# 生成式AI应用：总结对话 Summarize Dialogue

使用FLAN-T5(参数量251M)模型，利用[DialogSum](https://huggingface.co/datasets/knkarthick/dialogsum)数据库（包含12.5k行的训练集，1.5k测试集, 0.5k验证集），用Prompt工程，通过调整input text来优化模型在dialogue summary这一子任务上的效果。

本项目中的Prompt工程包括instruction prompt中zero shot, one shot, few shot推断。

最末尾对比了no prompt model, zero shot, one shot, two shot, five shot的结果。

项目资源：colab notebook, T4 GPU, 15GB GPU RAM。

# 1 - 库和数据准备

导库，准备数据集

In [None]:
%pip install \
    transformers==4.27.2 \
    datasets==2.11.0

In [2]:
from datasets import load_dataset
from transformers import AutoModelForSeq2SeqLM
from transformers import AutoTokenizer
from transformers import GenerationConfig

In [None]:
huggingface_dataset_name = "knkarthick/dialogsum"

dataset = load_dataset(huggingface_dataset_name)

#####

> 任务详情:
请从上面这篇讲用FLAN-T5做对话总结的文段的最后一句之后续写下去。 这些数据行取自另一个来源。

#####

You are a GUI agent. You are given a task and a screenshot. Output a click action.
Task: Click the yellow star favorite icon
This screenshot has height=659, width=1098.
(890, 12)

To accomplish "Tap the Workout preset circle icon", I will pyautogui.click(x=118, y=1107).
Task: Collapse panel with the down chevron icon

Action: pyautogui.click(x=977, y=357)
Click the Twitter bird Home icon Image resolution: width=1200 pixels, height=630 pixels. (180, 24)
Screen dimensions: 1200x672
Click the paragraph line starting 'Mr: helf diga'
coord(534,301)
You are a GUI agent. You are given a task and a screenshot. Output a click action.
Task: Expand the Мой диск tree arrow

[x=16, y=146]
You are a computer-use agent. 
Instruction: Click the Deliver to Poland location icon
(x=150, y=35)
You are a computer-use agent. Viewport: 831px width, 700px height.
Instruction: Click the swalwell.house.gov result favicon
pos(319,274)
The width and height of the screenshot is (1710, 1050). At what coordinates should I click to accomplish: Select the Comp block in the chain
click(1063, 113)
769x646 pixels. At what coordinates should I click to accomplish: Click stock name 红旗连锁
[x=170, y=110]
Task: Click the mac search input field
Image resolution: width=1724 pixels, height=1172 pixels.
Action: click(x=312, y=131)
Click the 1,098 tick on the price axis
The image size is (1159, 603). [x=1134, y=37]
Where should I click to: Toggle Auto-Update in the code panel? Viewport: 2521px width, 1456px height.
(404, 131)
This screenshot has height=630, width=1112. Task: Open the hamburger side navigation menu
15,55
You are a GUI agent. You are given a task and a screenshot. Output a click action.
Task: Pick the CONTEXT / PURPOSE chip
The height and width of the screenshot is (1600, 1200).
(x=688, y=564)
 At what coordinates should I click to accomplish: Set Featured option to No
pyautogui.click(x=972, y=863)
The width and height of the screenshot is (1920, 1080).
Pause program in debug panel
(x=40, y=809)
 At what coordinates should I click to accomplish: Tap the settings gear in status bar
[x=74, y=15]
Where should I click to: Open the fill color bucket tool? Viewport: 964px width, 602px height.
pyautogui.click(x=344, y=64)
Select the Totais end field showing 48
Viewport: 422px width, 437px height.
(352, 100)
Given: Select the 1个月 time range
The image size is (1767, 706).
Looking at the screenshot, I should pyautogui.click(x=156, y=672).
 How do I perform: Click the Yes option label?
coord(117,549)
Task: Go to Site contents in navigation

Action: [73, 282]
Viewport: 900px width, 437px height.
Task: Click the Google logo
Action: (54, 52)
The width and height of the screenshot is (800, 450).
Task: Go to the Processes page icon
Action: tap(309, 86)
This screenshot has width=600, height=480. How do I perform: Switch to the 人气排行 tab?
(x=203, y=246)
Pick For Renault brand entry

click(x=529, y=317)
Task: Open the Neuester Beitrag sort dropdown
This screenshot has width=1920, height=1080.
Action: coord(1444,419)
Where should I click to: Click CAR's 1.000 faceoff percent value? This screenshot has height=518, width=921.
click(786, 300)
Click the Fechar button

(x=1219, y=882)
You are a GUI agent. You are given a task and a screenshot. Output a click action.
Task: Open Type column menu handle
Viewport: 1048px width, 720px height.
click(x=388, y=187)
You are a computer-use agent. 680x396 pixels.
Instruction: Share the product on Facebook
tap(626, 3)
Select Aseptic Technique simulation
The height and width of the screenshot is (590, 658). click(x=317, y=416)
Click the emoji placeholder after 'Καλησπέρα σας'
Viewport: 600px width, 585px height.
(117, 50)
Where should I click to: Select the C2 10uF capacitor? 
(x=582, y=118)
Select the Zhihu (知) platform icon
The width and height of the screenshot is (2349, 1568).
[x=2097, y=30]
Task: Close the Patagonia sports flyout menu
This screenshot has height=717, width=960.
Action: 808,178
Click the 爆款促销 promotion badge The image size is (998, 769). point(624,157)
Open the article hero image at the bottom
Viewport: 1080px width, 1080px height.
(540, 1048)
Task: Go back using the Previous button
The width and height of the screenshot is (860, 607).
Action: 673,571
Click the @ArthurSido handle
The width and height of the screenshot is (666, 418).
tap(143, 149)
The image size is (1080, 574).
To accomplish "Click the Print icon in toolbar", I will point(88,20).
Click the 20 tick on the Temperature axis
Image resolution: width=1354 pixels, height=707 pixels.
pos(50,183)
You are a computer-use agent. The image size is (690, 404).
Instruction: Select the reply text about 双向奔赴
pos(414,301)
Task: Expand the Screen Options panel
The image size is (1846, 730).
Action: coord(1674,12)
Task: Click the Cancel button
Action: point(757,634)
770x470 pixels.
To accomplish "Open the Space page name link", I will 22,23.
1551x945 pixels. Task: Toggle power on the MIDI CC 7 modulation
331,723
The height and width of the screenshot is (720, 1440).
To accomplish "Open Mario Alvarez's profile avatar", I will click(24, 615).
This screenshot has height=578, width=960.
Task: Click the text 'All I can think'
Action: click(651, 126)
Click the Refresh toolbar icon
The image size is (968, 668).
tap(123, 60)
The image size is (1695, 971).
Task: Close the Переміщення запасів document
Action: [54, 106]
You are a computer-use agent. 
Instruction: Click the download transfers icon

#####

> 输出结果:
看一下数据格式和大小，一共有4列，除了dialogue和summary外，还有一个topic的特征

In [4]:
print(dataset)

DatasetDict({
    train: Dataset({
        features: ['id', 'dialogue', 'summary', 'topic'],
        num_rows: 12460
    })
    test: Dataset({
        features: ['id', 'dialogue', 'summary', 'topic'],
        num_rows: 1500
    })
    validation: Dataset({
        features: ['id', 'dialogue', 'summary', 'topic'],
        num_rows: 500
    })
})


In [5]:
example_indices = [666, 999]

dash_line = '-'.join('' for x in range(20))

for i, index in enumerate(example_indices):
    print(dash_line)
    print('Example', i + 1)
    print(dash_line)
    print('DIALOGUE:\n')
    print(dataset['test'][index]['dialogue'])
    print(dash_line)
    print('HUMAN SUMMARY:\n')
    print(dataset['test'][index]['summary'])
    print(dash_line)
    print()

-------------------
Example 1
-------------------
DIALOGUE:

#Person1#: Hey, Tom, what to go for a run?
#Person2#: No thanks. I like to run in the morning. I ran a couple of miles when I woke up today.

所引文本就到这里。